Tatsächlich hat die Union bei jüngeren Wählergruppen stark verloren. In allen Gruppen unter 60 Jahren lag sie bei der Europawahl hinter den Grünen. Bei den unter 30-Jährigen kommt sie nur noch auf 13 Prozent (Grüne: 33 Prozent). Bei den Erstwählern fiel die Union sogar auf nur noch 11 Prozent (Grüne: 36).

Die Junge Union hatte im März mit Tilman Kuban einen neuen Vorsitzenden gewählt, der nicht der Favorit der Parteiführung war. Unter anderem hatte Kuban ein härteres Vorgehen in der Innen- und Flüchtlingspolitik gefordert und eine „Gleichschaltung“ der Debatten unter Angela Merkel kritisiert, berichtet die „Welt“.

Die Werte-Union ist ein von der Parteiführung nicht anerkanntes Netzwerk, das sich als konservativer Flügel der CDU versteht. Ihr Vorsitzender Alexander Mitsch hatte im Wahlkampf den Rückzug von Bundeskanzlerin Angela Merkel gefordert.

CDU macht bald auf „Grün“

Die interne Analyse der Bundesgeschäftsstelle, die der „Welt“ vorliegt, deutet einen baldigen Kurswechsel der CDU in der Digitalpolitik und der Klimapolitik an.

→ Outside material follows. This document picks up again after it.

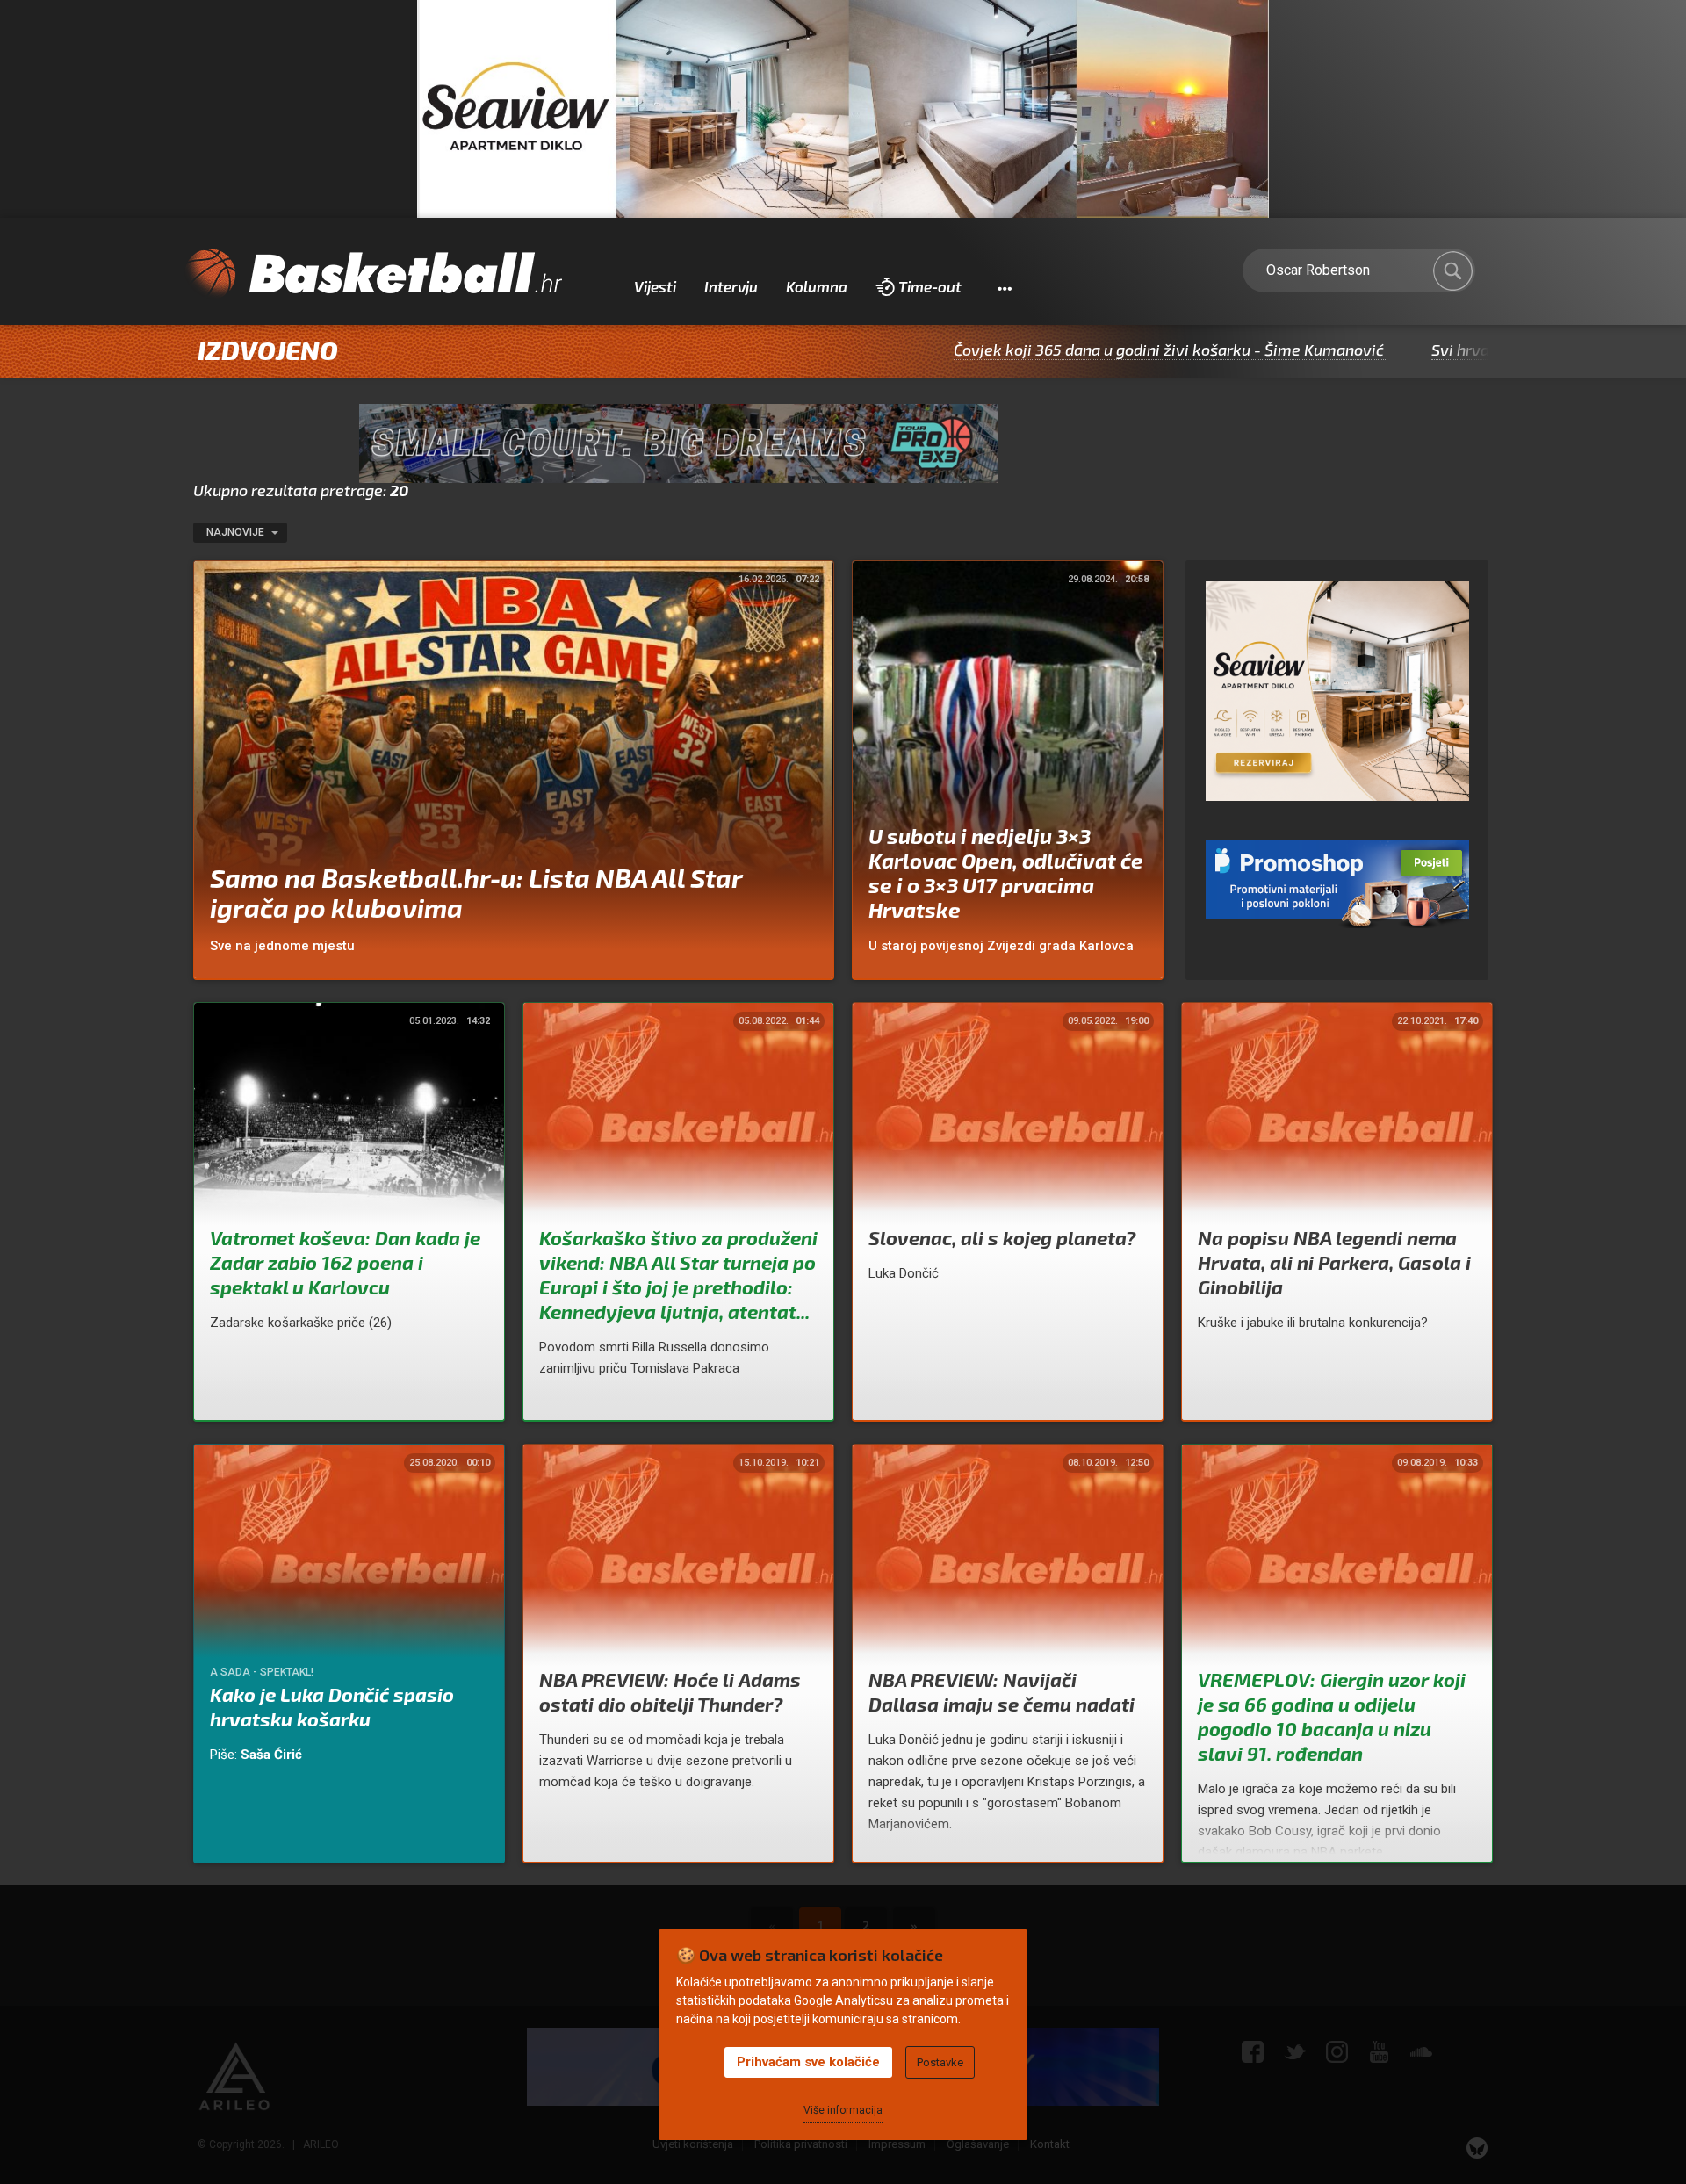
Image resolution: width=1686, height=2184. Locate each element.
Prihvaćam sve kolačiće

Dort heißt es: „Für die kommende Klausurtagung des Bundesvorstands scheinen vor dem Hintergrund des Wahlergebnisses daher zu den bereits verabredeten Punkten zur Prioritätensetzung in der Koalition vorrangig klimapolitische Konzepte und der Umgang der CDU mit Herausforderungen in der digitalen Sphäre als Themen angeraten.“

Die CDU hatte sich in Brüssel zuletzt für Urheberrechte eingesetzt und dem bei YouTubern umstrittenen Artikel 13 zugestimmt. In einem von Generalsekretär Paul Ziemiak ausgearbeiteten Konzept soll in Deutschland allerdings auf den Einsatz von „Uploadfiltern“ verzichtet werden.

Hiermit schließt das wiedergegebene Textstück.